[EXERCISE DATA — start]
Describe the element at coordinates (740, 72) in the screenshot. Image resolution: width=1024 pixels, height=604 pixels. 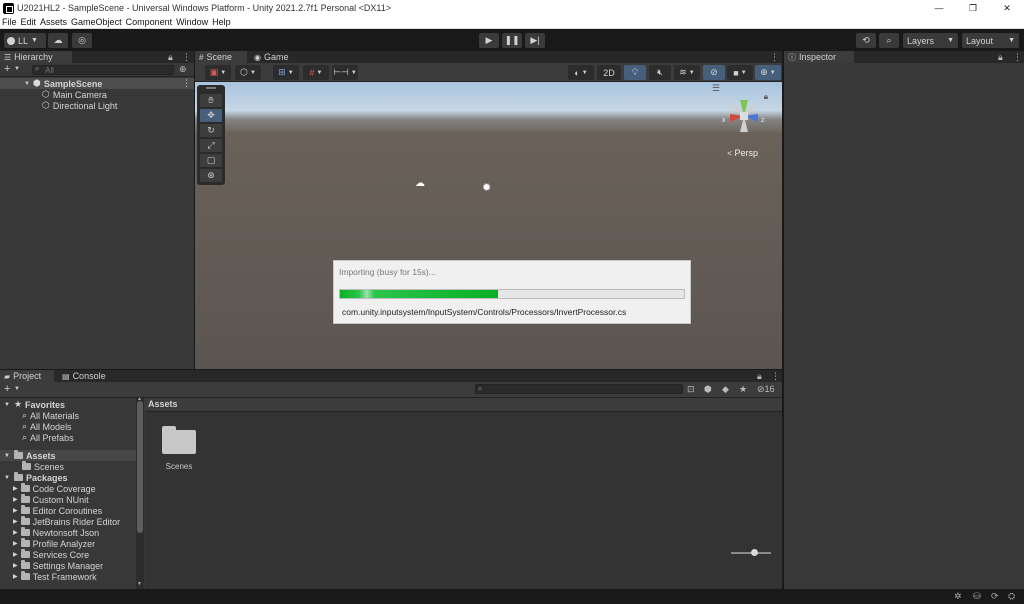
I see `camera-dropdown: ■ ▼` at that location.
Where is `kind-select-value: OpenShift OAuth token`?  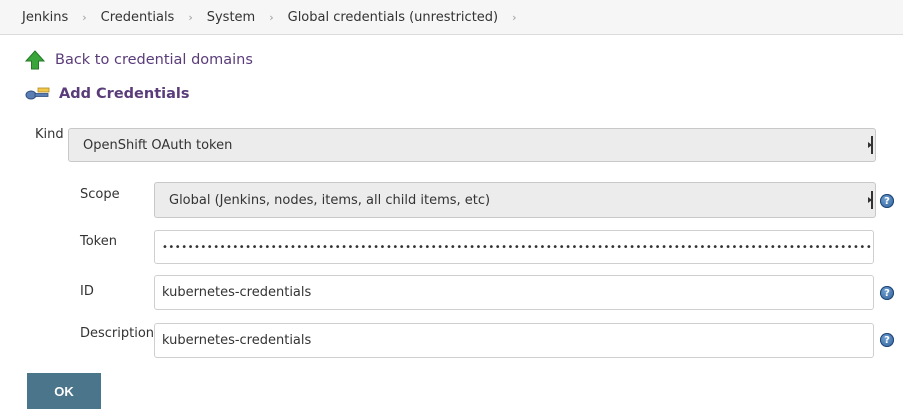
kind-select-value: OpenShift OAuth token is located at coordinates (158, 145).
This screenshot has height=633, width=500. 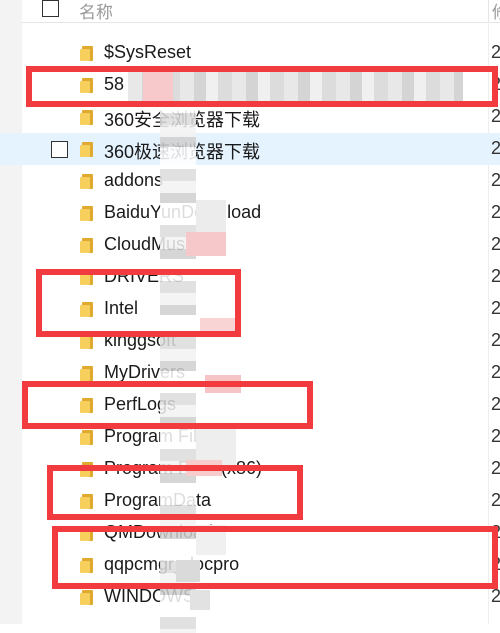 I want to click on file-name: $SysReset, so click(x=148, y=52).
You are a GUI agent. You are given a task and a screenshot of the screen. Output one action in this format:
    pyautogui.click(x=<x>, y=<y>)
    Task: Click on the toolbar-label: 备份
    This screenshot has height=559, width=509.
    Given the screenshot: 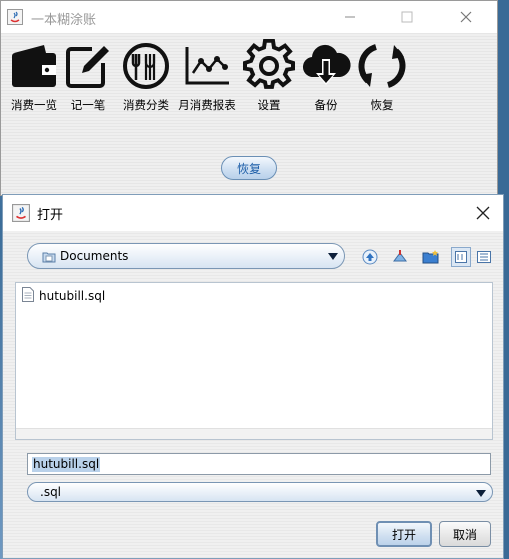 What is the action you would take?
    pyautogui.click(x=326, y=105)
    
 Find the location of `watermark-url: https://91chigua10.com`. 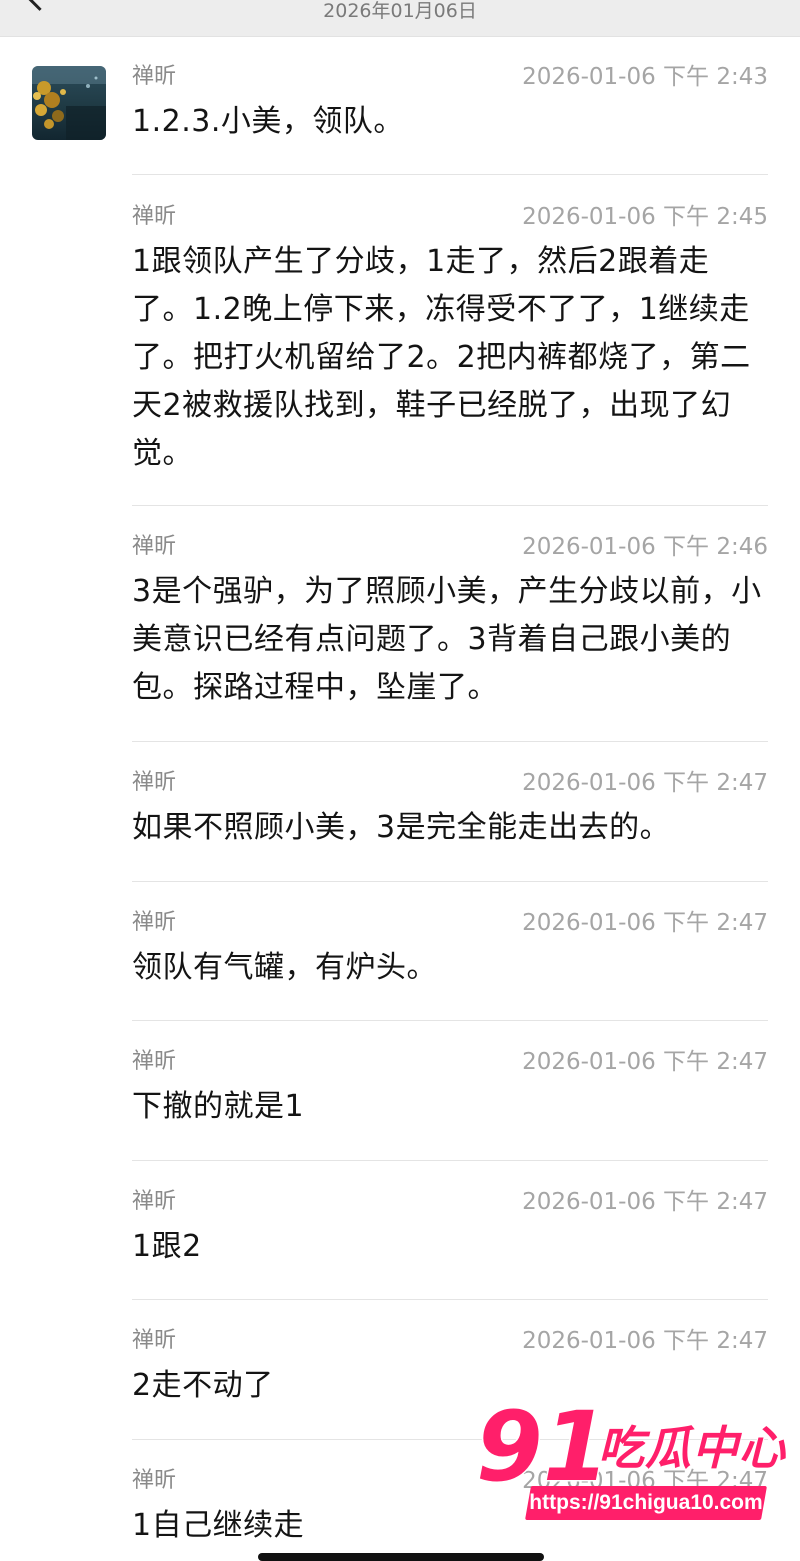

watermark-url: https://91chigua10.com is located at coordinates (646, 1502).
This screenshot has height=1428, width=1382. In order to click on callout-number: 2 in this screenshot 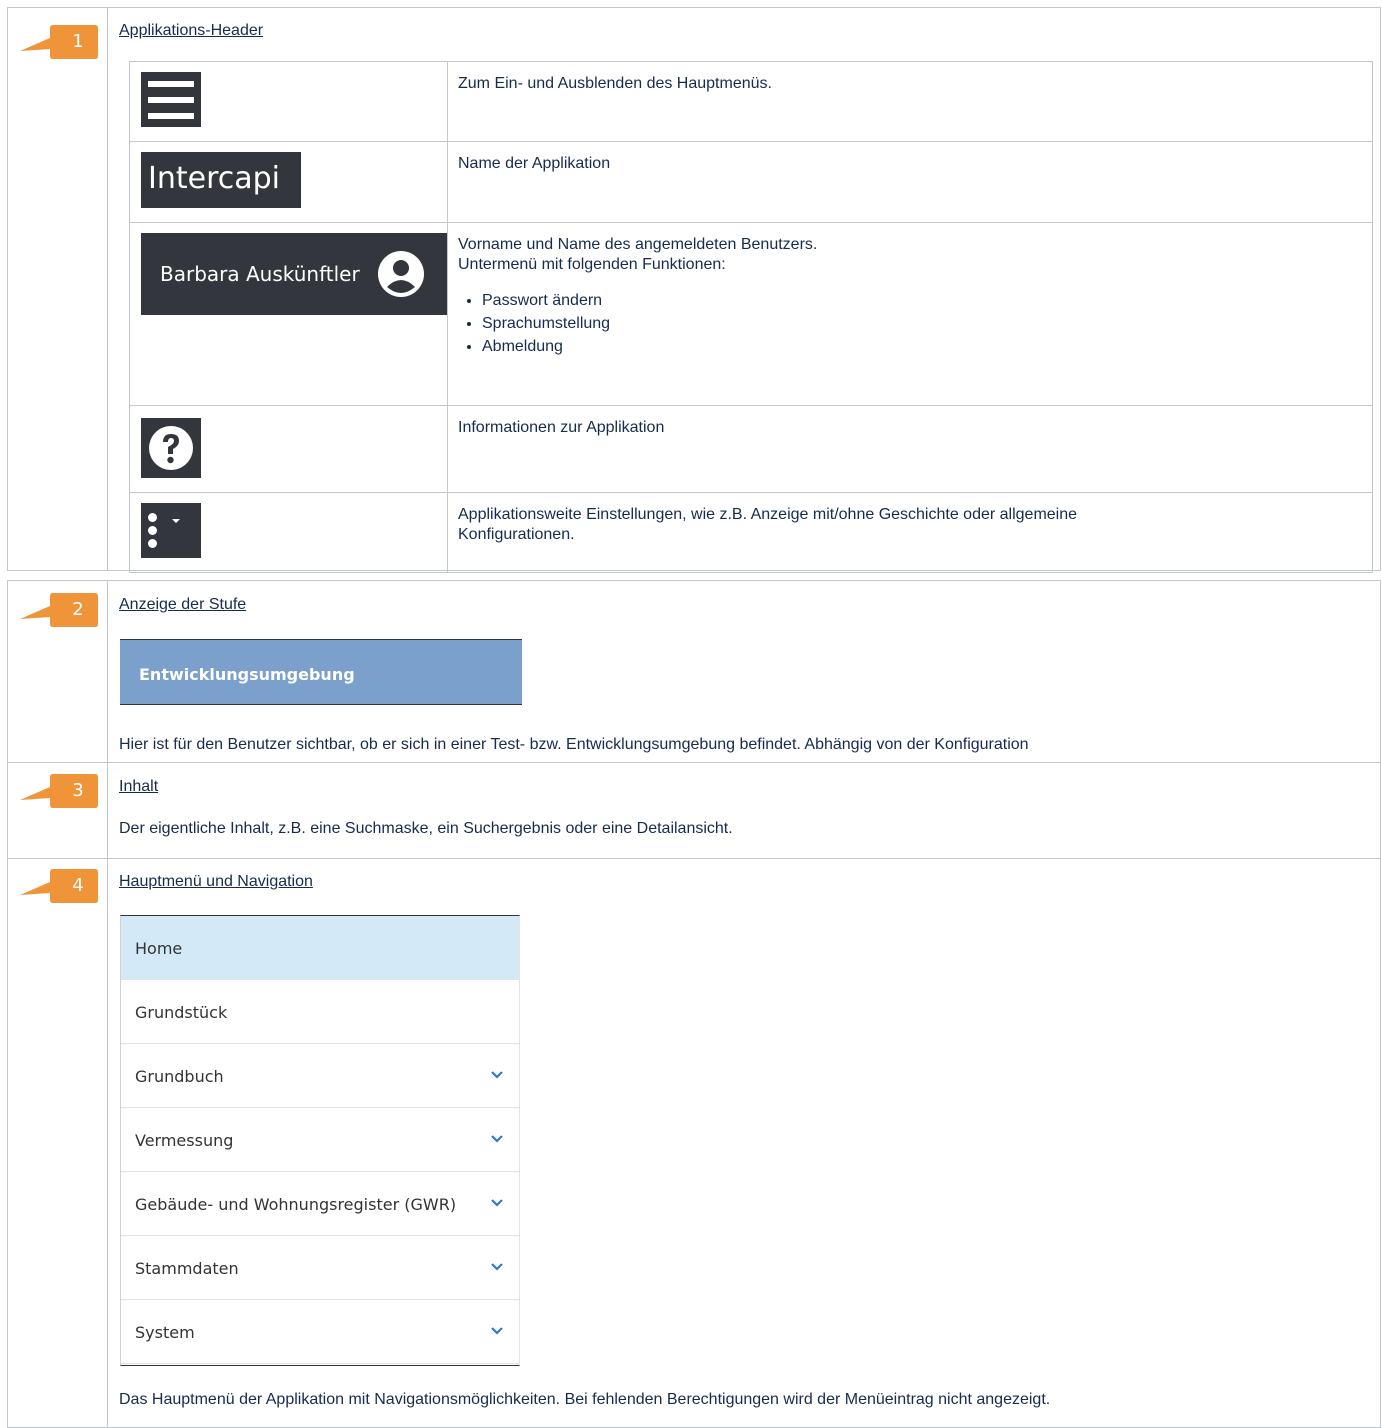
[EXERCISE DATA — finish]
THE TASK
Copy the entries word for word, starting at the line that has "Find the location" and continuing to the end of the entries. Leave the pictures out of your answer.

RESULT BELOW
 Find the location of `watermark-url: https://91chigua10.com`. 

watermark-url: https://91chigua10.com is located at coordinates (646, 1502).
This screenshot has height=1428, width=1382. In order to click on callout-number: 2 in this screenshot 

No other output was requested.